### EXERCISE BRIEF
Copy out the rows below line for line, leaving the pictures out.

Screen-element location records:

----

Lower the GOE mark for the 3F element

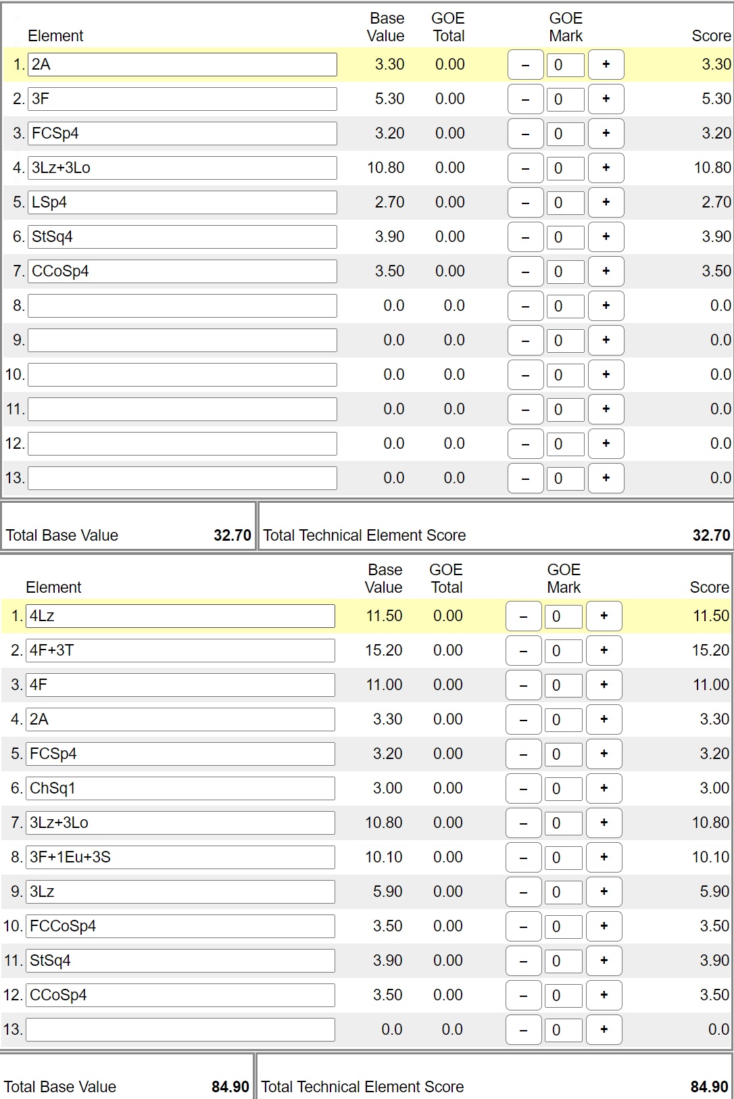(x=525, y=99)
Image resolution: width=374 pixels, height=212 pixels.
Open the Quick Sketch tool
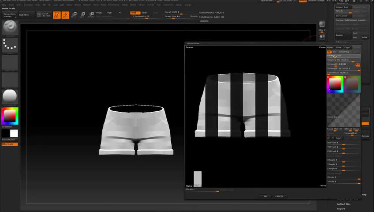pyautogui.click(x=45, y=15)
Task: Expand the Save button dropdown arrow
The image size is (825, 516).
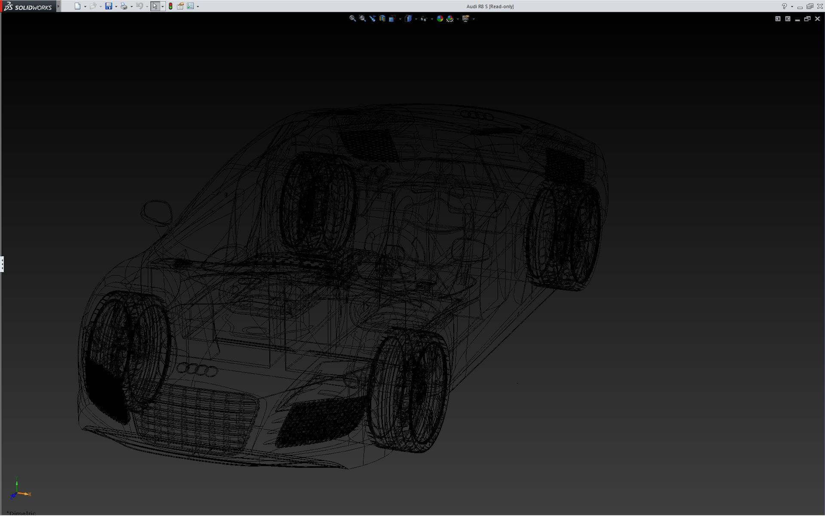Action: pos(116,7)
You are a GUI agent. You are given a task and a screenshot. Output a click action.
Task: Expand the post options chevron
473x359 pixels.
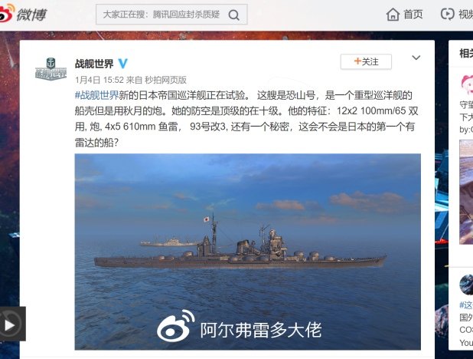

----

### ANSWER
Lower the GOE mark for the 3F element

(x=525, y=99)
Image resolution: width=374 pixels, height=212 pixels.
Open the Quick Sketch tool
pyautogui.click(x=45, y=15)
Task: Expand the Save button dropdown arrow
The image size is (825, 516).
Action: pos(116,7)
You are a GUI agent. You are given a task and a screenshot. Output a click action.
Task: Expand the post options chevron
473x359 pixels.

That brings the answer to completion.